When I compare my local university (maybe 9-10k a year just for tuition and fees, not including parking/gas/books/cost of living) to my local community college ($960 a year if you took a full load) I can kind of see why politicians would want to cut community colleges. I think it's one of those middle class biases where they are being "primed" to how much tuition students "typically" pay and not realizing the niche that community colleges support. But I suspect that's the way this is going, four year institutions become more and more out of reach of the middle class and community college becomes completely out of reach of anyone below lower middle class in standard of living.
My prediction: replace all retirees with yet more adjuncts. Then sell admission tickets to the Marx Museum in Rhineland where spectators can see him roll over in his grave.
Then re-negotiate faculty benefits and up their portion of contributions. Lower the health care benefits too.
Yes, furloughs are a very good idea. From now on, "summers off" really means "summers off."
I'd also suggest really cracking-down on that photocopier usage even more. Install tasers.
Maybe the lack of educational access will cause people to be willing to rethink artificially low property and corporate taxes. (insert wild laughter here)

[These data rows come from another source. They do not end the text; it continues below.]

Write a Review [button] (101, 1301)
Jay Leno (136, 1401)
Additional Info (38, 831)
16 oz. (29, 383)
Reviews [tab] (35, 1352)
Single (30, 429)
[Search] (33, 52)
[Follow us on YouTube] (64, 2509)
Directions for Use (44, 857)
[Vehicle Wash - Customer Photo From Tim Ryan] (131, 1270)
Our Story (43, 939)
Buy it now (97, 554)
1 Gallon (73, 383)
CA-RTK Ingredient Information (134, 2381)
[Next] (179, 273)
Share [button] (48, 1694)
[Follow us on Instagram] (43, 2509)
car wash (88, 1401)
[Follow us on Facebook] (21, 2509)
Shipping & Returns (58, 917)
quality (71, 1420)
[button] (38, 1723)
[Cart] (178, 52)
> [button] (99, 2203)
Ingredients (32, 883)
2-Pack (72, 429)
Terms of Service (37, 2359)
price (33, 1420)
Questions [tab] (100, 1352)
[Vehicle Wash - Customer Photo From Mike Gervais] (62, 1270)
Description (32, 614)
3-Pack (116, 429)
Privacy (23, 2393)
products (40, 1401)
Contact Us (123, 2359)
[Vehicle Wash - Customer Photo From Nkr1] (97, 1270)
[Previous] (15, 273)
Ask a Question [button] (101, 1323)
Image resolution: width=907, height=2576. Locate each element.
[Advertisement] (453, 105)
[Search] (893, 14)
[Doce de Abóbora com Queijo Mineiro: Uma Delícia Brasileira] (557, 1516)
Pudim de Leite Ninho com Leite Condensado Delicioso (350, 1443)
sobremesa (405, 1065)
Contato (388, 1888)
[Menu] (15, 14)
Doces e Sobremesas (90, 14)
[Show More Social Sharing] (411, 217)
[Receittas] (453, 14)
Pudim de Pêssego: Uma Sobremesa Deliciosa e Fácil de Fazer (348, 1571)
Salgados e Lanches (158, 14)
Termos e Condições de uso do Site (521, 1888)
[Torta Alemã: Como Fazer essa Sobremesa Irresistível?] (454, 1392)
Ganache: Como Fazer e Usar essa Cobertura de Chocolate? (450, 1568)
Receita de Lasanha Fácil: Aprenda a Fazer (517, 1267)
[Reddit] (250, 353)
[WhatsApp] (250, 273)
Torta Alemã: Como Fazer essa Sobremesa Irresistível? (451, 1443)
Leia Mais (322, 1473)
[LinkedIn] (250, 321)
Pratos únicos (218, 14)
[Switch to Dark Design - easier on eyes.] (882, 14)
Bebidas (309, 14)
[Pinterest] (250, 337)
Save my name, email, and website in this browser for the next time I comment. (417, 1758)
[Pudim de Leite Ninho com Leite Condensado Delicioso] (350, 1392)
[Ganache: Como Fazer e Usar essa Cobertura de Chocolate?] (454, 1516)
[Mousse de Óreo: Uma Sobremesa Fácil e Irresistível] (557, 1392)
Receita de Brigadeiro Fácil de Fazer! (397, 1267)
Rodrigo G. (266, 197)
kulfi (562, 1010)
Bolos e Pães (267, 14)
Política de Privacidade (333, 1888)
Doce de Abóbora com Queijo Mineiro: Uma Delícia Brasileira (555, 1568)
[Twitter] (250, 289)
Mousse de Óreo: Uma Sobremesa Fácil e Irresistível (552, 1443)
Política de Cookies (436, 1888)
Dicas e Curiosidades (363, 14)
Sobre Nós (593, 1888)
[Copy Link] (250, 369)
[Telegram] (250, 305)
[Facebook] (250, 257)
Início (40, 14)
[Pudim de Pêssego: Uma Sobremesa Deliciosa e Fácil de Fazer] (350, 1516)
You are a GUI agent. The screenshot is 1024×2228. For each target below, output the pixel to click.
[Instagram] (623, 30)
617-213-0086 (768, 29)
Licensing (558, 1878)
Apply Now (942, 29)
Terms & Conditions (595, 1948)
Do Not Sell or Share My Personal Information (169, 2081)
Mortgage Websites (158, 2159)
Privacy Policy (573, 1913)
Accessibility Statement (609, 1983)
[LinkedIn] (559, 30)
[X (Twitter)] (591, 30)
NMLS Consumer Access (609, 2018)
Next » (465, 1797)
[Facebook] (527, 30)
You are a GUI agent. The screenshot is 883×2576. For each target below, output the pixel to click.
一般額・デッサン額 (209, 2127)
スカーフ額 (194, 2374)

The most common occupation in my state's legislator is teacher, significantly outnumbering lawyers. We currently have three professors (out of 150 legislators); as recently as five years ago we had five.
The actual problem is that there is no money. 10% unemployment means lower tax revenue *and* higher unemployment insurance payouts (for which my state is already borrowing money from the federal government).
Medicaid - the biggest item in most state's budgets - is harder hit in these times because many people lose their healthcare as they become unemployed.
Meanwhile, voters are tired of property tax increases and will vote out anyone suggesting one (not that the middle of a recession is the best time for a tax increase anyway).
So there's not a lot that will happen legislatively until the economy recovers. It's not that legislators don't understand the problem (education is the second largest budget item); it's that they really can't do anything meaningful about it.
I looked up the Maricopa system budget and only 45 M$ of their 650 M$ budget comes from the state. They can accommodate a 50% cut from the state with a 10% increase in tuition and a 2% increase in property taxes that is permitted by the Constitution but not implemented by their Board.
They could also take it out of their fund balance, but (as DD surmised) they only have a 5% budget cushion in that pot. It looks like athletics makes up only a small fraction of the cut. I suppose they could also raise there "out of area" tuition since the state is not supporting that.
Did the legislature target AZ CCs because they already get so little from the state?
Also, having adjuncted my buns off in one of the evergreen disciplines, I look back and see that I wasn't as effective as I'd have liked to be. I was teaching several different courses at two or three schools and shared office space with several others. I didn't have the time or resources to be more than pretty good, no matter how much I cared.